Rewrite the records below, swapping every "Collapse" for "Expand" and leaving everything else the same.

Records shown —
****************************************

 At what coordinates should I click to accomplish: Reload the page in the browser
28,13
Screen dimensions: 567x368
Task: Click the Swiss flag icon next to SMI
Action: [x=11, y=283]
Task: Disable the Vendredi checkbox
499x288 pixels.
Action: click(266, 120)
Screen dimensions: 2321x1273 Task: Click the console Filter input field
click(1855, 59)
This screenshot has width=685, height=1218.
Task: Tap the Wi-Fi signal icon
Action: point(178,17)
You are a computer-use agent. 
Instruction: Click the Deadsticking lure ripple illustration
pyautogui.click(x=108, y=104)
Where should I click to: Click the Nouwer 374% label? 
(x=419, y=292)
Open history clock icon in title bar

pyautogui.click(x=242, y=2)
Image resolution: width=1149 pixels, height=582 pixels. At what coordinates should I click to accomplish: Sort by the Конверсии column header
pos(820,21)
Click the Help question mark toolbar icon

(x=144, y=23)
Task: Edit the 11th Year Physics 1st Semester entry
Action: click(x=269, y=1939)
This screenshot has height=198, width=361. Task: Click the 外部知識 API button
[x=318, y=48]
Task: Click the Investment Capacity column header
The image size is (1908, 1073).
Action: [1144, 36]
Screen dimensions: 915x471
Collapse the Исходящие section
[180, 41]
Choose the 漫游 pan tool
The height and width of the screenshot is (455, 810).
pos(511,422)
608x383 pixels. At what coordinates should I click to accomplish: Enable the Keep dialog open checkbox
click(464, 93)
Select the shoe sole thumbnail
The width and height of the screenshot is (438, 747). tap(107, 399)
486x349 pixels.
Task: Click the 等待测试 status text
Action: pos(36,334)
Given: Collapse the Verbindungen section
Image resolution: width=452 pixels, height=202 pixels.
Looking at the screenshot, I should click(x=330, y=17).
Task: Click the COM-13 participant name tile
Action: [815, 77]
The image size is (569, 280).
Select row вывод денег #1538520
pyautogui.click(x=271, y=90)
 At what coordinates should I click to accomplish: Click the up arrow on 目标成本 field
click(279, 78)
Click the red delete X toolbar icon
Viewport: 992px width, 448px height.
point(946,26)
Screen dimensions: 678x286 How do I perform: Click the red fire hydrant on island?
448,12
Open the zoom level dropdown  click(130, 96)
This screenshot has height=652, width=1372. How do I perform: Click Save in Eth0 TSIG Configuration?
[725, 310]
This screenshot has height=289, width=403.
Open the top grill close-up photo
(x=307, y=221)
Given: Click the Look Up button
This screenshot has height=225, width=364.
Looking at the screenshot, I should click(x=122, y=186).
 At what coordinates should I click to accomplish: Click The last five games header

****************************************

Response to this task —
 At what coordinates should I click to accomplish: Reload the page in the browser
28,13
Screen dimensions: 567x368
Task: Click the Swiss flag icon next to SMI
Action: [x=11, y=283]
Task: Disable the Vendredi checkbox
499x288 pixels.
Action: click(266, 120)
Screen dimensions: 2321x1273 Task: Click the console Filter input field
click(1855, 59)
This screenshot has width=685, height=1218.
Task: Tap the Wi-Fi signal icon
Action: point(178,17)
You are a computer-use agent. 
Instruction: Click the Deadsticking lure ripple illustration
pyautogui.click(x=108, y=104)
Where should I click to: Click the Nouwer 374% label? 
(x=419, y=292)
Open history clock icon in title bar

pyautogui.click(x=242, y=2)
Image resolution: width=1149 pixels, height=582 pixels. At what coordinates should I click to accomplish: Sort by the Конверсии column header
pos(820,21)
Click the Help question mark toolbar icon

(x=144, y=23)
Task: Edit the 11th Year Physics 1st Semester entry
Action: click(x=269, y=1939)
This screenshot has height=198, width=361. Task: Click the 外部知識 API button
[x=318, y=48]
Task: Click the Investment Capacity column header
The image size is (1908, 1073).
Action: [1144, 36]
Screen dimensions: 915x471
Expand the Исходящие section
[180, 41]
Choose the 漫游 pan tool
The height and width of the screenshot is (455, 810).
pos(511,422)
608x383 pixels. At what coordinates should I click to accomplish: Enable the Keep dialog open checkbox
click(464, 93)
Select the shoe sole thumbnail
The width and height of the screenshot is (438, 747). tap(107, 399)
486x349 pixels.
Task: Click the 等待测试 status text
Action: pos(36,334)
Given: Expand the Verbindungen section
Image resolution: width=452 pixels, height=202 pixels.
Looking at the screenshot, I should click(x=330, y=17).
Task: Click the COM-13 participant name tile
Action: [815, 77]
The image size is (569, 280).
Select row вывод денег #1538520
pyautogui.click(x=271, y=90)
 At what coordinates should I click to accomplish: Click the up arrow on 目标成本 field
click(279, 78)
Click the red delete X toolbar icon
Viewport: 992px width, 448px height.
point(946,26)
Screen dimensions: 678x286 How do I perform: Click the red fire hydrant on island?
448,12
Open the zoom level dropdown  click(130, 96)
This screenshot has height=652, width=1372. How do I perform: Click Save in Eth0 TSIG Configuration?
[725, 310]
This screenshot has height=289, width=403.
Open the top grill close-up photo
(x=307, y=221)
Given: Click the Look Up button
This screenshot has height=225, width=364.
Looking at the screenshot, I should click(x=122, y=186).
 At what coordinates should I click to accomplish: Click The last five games header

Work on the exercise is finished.